Use of Recombinant Factor VIIa (rVIIa) for Treatment of Bleeding in Type II B Von Willebrand Disease: A Case Report

Background: Von Willebrand disease (vWD) is an inherited bleeding disorder caused by a deficiency or dysfunction of von Willebrand’s factor (VWF). Type 2 vWD is a qualitative deficiency of VWF with the IIB variant being caused by a “gain of function” mutation that results in increased affinity of the vWF for platelet GPIb. Treatment of choice for bleeding episodes is factor VIII-VWF concentrate or DDAVP in selected cases. We are reporting a case of type IIB vWD where rVIIa was used successfully for hemostasis.

Case report: A 28 year old white female with type IIB vWD had being doing well with Humate-P® which she used most frequently for menorrhagia. She had also been treated successfully with Humate-P® for peri-operative hemostasis during back surgery but approximately 3 years after this developed anaphylactic reaction while getting humate-P for an episode of severe menorrhagia. A test dose of a different lot of Humate-P® in the hospital also resulted in a severe reaction. Administration of Koâte®-DVI and Alphanate® was subsequently attempted but caused similar anaphylactic reactions after the first few doses. She had normal IgA levels. Amicar and hormonal therapy was used to control the menorrhagia to where she was able to maintain a relatively stable Hgb level and not require frequent PRBC transfusion. Unfortunately, a few months later the patient developed GI bleeding from what was initially an occult source and ended up needing upwards of 40 units of PRBC transfusion over a period of two months. She was offered options of trying cryoprecipitate as well as DDAVP but refused after weighing the risks and benefits. At this time, rVIIa was given and the bleeding appeared to slow down resulting in lesser frequency of transfusion but it did not entirely stop. After several unsuccessful attempts to locate the source, a tagged RBC study finally found the bleed originating near the cecal area which eventually turned out to be a malignant ileocecal carcinoid that had been missed on initial colonoscopy as well as on capsule camera endoscopy. There was no clincally overt carcinoid syndrome. Patient underwent a right hemicolectomy and received rVIIa perioperatively according to the protocol approved for patients with hemophilia with factor inhibitor. She received NovoSeven® 90 mcg/kg before the surgery and then q2h for the first 24 hours. She had rVIIa q3h on post-op day one. The dose frequency was dropped to q4h on day 2 followed by q6h on post-op days 3 to 7. This provided excellent perioperative hemostasis. She has done well with no further GI bleed or recurrence of the tumor after more than a year and her menorrhagia is fairly well controlled with hormonal therapy and amicar.

# Exercise requirements
[1] Rewrite the case report's paragraph beginning "Background: Von Willebrand disease" as a short bulleted list that keeps its main facts.
[2] The case report names each factor concentrate that caused an anaphylactic reaction in the patient. List all of them.
[3] Extend the case report on rVIIa in type IIB von Willebrand disease, beginning after its final sentence.

Saved entries:

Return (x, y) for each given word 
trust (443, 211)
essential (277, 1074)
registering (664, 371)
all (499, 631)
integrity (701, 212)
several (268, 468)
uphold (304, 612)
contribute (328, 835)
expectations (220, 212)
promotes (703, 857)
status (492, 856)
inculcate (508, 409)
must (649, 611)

# Answer section
[1]
- Von Willebrand disease (vWD) is an inherited bleeding disorder caused by a deficiency or dysfunction of von Willebrand's factor (VWF).
- Type 2 vWD is a qualitative deficiency of VWF.
- The IIB variant results from a "gain of function" mutation that increases the affinity of VWF for platelet GPIb.
- Bleeding episodes are treated first with factor VIII-VWF concentrate, or with DDAVP in selected cases.
- This report describes a case of type IIB vWD in which rVIIa was used successfully for hemostasis.

[2]
- Humate-P®
- Koâte®-DVI
- Alphanate®

[3]
Discussion: Factor VII, a vitamin K-dependent glycoprotein, promotes hemostasis by activating the extrinsic pathway of the coagulation cascade. Although it does not affect the vWF level it probably bypasses the deficiency via thrombin generation on platelet surface. In literature search we found two case reports regarding utilizing rFVII in vWD, both with uncontrolled bleeding despite adequate factor replacement. First case with acquired vWD and GI bleed and the second case was inherited vWD with GI angiodysplasia. The precise mechanism of action in this setting however is not fully understood.

Conclusion: To our knowledge this is the first report of utilizing rVIIa in a patient intolerant to vWF without inhibitors to vWF. rVIIa should be considered a viable option for hemostasis in patients unable to tolerate vWF due to severe allergy.